Year of translocation: 1967
The earliest map showing the Stiedlhansengütl dates from 1631. The farmstead is an Einhof, with living quarters, store rooms, and byre all under the same roof. Animals were housed at the one end, and there were rooms for the family at the other end of the building. Between these two sections is a barn which extends the whole width of the building and is also wide enough to admit carts and waggons.Most of the building is of log construction, only the hall, which also houses the kitchen, is made of stone. The kitchen is based on an ancient design first used in the Middle Ages. There is no chimney, so the smoke escaped through gaps in the wooden ceiling into the loft and from there it gradually seeped through the roof. The smoke was used for drying grain and also for curing meat which was hung from the ceiling. Smoke-dried grain was much in demand because it was easy to mill, produced excellent flour for baking and was also a good seed corn. This method of smoke extraction is still occasionally found today in simple log cabins.
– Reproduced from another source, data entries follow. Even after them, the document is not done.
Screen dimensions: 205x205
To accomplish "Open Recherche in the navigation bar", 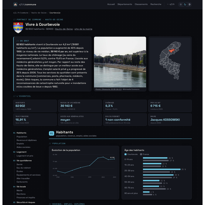I will [x=156, y=5].
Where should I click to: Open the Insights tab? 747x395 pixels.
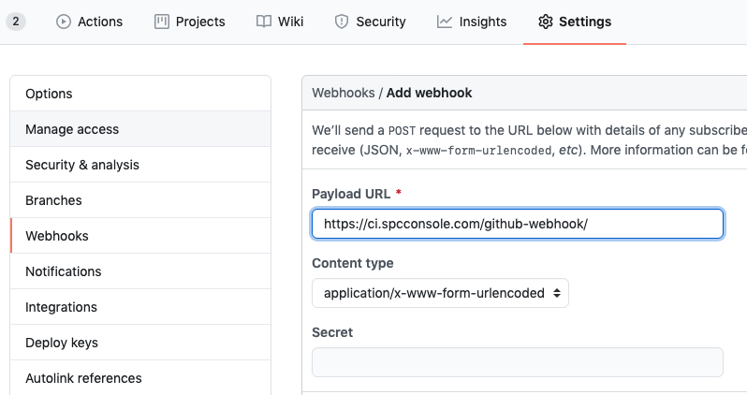point(472,22)
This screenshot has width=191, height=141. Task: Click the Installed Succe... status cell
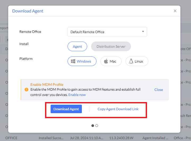(51, 138)
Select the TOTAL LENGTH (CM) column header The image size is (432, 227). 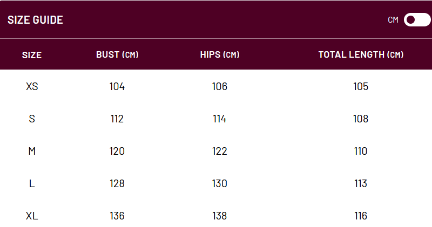coord(361,54)
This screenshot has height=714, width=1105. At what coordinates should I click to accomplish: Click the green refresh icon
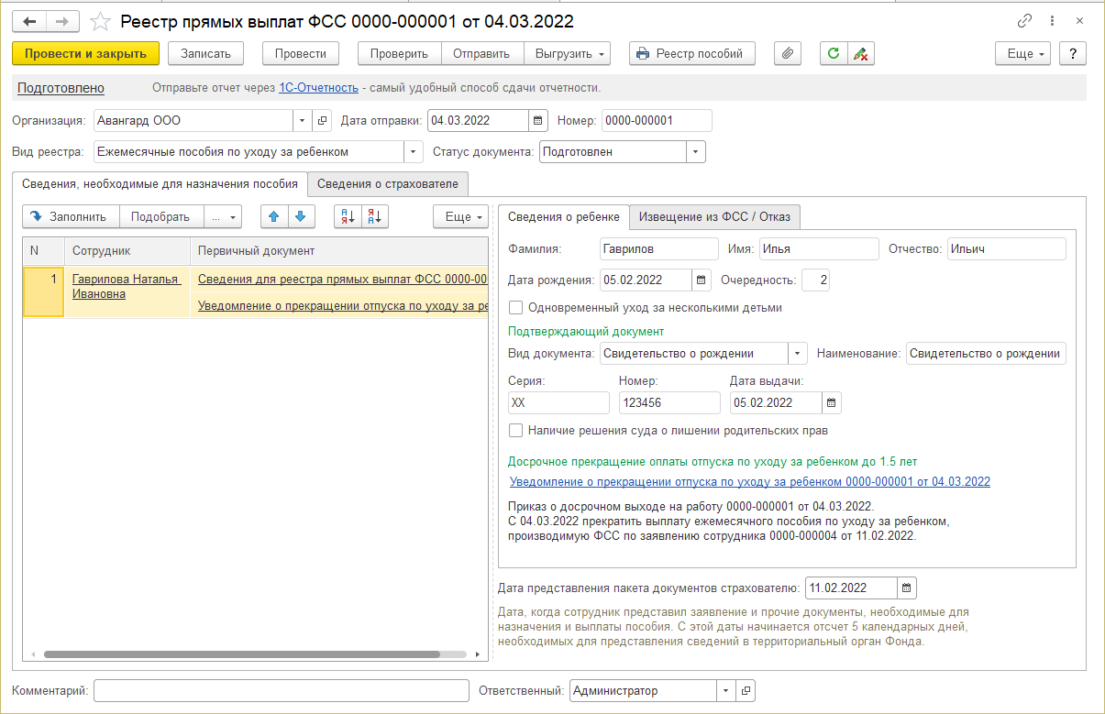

To the left of the hall is a living room or Stube. It has a tiled stove, which is heated from the hearth in the kitchen, panelling around the interior walls and also retains the original wooden ceiling. The items on display include a loom to remind us that spinning and weaving were once common activities in rural Austria. Next to the living room is a bedchamber. The other bedrooms are located in the loft.
The building has a low-pitched shingle-covered pitched roof which was supported on posts reaching from ground level to the ridge. This ancient type of roof construction was first described in an 8th-century Bavarian law book. Very few examples survive today. Shingles are also nailed over the outside of the rear wall of the barn.